_Task directions_: Using the records that appear below, write out exactly the lines from the one with "Task: Open the Meetings icon in sidebar" through the one with "The width and height of the screenshot is (777, 597).", keeping both end lines.

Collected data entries
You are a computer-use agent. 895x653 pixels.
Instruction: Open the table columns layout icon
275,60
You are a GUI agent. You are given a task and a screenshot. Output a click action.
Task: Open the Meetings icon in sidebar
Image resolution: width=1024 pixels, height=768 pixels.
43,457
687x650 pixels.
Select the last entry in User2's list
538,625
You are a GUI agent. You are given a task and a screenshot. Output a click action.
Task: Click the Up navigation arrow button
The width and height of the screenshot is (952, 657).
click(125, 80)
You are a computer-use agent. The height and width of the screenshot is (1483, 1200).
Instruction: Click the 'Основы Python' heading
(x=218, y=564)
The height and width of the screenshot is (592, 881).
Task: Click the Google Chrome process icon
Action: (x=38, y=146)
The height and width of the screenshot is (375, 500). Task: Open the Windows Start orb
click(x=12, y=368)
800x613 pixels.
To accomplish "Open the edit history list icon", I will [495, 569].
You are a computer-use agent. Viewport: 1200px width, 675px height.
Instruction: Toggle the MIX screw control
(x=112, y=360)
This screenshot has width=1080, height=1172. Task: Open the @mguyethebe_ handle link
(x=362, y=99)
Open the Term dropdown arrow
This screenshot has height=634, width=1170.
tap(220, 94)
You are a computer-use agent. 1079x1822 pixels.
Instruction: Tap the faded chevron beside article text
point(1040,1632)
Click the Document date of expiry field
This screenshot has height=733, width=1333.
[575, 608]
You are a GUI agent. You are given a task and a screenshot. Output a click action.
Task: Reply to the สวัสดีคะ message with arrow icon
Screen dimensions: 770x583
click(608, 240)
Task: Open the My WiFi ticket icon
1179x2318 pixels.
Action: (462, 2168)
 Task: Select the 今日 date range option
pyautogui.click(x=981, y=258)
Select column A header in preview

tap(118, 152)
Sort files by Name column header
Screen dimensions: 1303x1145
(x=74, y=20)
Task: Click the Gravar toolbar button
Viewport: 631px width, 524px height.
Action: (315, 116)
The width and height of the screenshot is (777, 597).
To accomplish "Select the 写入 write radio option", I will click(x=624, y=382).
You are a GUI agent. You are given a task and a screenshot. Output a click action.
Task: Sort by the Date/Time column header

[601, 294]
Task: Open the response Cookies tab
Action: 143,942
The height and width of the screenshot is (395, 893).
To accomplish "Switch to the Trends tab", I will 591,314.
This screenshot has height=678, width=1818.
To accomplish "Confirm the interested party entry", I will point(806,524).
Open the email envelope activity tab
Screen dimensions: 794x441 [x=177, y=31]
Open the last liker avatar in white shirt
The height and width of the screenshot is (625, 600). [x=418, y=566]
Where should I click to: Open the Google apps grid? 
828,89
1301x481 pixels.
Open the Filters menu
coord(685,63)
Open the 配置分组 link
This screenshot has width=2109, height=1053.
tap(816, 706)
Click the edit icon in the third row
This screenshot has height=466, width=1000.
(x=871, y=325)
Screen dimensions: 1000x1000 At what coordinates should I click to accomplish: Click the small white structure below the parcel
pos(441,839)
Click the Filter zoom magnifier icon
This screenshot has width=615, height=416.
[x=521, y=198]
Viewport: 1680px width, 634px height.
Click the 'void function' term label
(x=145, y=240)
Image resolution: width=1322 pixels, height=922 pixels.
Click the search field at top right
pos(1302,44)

_Output below_:
Task: Open the Meetings icon in sidebar
Image resolution: width=1024 pixels, height=768 pixels.
43,457
687x650 pixels.
Select the last entry in User2's list
538,625
You are a GUI agent. You are given a task and a screenshot. Output a click action.
Task: Click the Up navigation arrow button
The width and height of the screenshot is (952, 657).
click(125, 80)
You are a computer-use agent. The height and width of the screenshot is (1483, 1200).
Instruction: Click the 'Основы Python' heading
(x=218, y=564)
The height and width of the screenshot is (592, 881).
Task: Click the Google Chrome process icon
Action: (x=38, y=146)
The height and width of the screenshot is (375, 500). Task: Open the Windows Start orb
click(x=12, y=368)
800x613 pixels.
To accomplish "Open the edit history list icon", I will [495, 569].
You are a computer-use agent. Viewport: 1200px width, 675px height.
Instruction: Toggle the MIX screw control
(x=112, y=360)
This screenshot has width=1080, height=1172. Task: Open the @mguyethebe_ handle link
(x=362, y=99)
Open the Term dropdown arrow
This screenshot has height=634, width=1170.
tap(220, 94)
You are a computer-use agent. 1079x1822 pixels.
Instruction: Tap the faded chevron beside article text
point(1040,1632)
Click the Document date of expiry field
This screenshot has height=733, width=1333.
[575, 608]
You are a GUI agent. You are given a task and a screenshot. Output a click action.
Task: Reply to the สวัสดีคะ message with arrow icon
Screen dimensions: 770x583
click(608, 240)
Task: Open the My WiFi ticket icon
1179x2318 pixels.
Action: (462, 2168)
 Task: Select the 今日 date range option
pyautogui.click(x=981, y=258)
Select column A header in preview

tap(118, 152)
Sort files by Name column header
Screen dimensions: 1303x1145
(x=74, y=20)
Task: Click the Gravar toolbar button
Viewport: 631px width, 524px height.
Action: (315, 116)
The width and height of the screenshot is (777, 597).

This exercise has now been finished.